For many personal reasons but first and foremost, my sons. My husbands immediate family left some 7 or so years ago. The crime states were released this morning and I won’t deny, even though there is an apparent decrease, we have great concern for the level of violent crime in our country, House robbery, murder and rape were particularly worrying for hubby and I. Most house robberies include murder and rape so the link is pretty obvious as to these particular three being highest on the list.
Such figures are not a shock anymore. Sadly, it’s become the norm is a sordid way. Not a single family, including my own, have not been victims or affected by violent crime in our lives.
I’m not saying the grass is greener on the other side, but my in-laws have assured us it is far safer. My sons will have an equal opportunity in the work force too. Half my family have immigrated already too. Going over the pond, I too will have some family which is a huge deal when relocating your entire life as you know it. My husband has a really good bond with his father whom he hasn’t seen in 9 years. We since have 2 more sons ‘gramps’ has never met. Family is important. My father in law knows time is a given in life. Almost a decade lost already. He prayers and dreams of the day he will finally be able to see his son, my hubby – in the flesh. I’m very sure it will be a very emotional day indeed.
So with all this being the process, our lives are on hold. I feel like we are living in no mans land. Until we know the outcome of our applications, we can’t move forward. Buying a house is on hold, a new car to accommodate our little big family is on hold, schools, retirement blah blah blah. We have our own home based business too, so do we continue to grow it or hold back for now. Like I said – pfft. I have continued with my swimming instructors course which is almost complete as I hope to go into that field in our possible new country.
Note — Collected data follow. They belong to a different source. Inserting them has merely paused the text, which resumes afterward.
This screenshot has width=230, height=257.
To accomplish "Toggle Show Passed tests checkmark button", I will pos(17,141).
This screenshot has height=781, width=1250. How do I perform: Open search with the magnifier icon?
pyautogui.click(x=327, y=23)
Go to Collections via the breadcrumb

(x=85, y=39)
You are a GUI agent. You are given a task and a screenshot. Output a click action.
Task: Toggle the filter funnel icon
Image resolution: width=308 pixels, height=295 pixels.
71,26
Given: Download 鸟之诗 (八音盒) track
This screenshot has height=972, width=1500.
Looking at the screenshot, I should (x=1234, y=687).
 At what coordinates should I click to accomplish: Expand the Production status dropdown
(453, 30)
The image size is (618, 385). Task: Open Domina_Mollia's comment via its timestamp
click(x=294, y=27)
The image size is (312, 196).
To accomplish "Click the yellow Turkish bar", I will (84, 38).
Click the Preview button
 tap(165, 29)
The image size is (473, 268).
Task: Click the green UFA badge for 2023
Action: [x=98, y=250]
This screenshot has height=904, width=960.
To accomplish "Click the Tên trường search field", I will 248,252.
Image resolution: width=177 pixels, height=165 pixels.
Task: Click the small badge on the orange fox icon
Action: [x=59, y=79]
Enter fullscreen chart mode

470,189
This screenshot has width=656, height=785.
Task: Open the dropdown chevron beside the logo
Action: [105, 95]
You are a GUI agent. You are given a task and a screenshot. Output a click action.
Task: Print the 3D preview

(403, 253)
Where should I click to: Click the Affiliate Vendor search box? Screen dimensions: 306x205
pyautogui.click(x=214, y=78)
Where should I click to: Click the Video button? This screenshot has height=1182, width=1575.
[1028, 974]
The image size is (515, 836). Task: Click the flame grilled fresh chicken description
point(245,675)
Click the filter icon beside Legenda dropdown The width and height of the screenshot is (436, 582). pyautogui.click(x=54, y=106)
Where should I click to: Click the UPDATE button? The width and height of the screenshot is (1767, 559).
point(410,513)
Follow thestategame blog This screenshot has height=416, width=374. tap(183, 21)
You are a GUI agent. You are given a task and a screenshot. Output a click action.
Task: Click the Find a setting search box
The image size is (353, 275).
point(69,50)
My mother who immigrated with my brother to the UK has advised me that it will be very hard at first but to stick it out for the first 2 years as home sickness will kick in, along with many other ways of life missed. But to be open to change and acceptance of a new way of living and culture. My mom is terminal and I really miss her so so much. Skype sure is a blessing but never quiet the same.
With all that said, we continue our lifes journey, whatever may be. As I always say to my hubby – As long as you hold my hand, no matter where life takes us, we will be okay.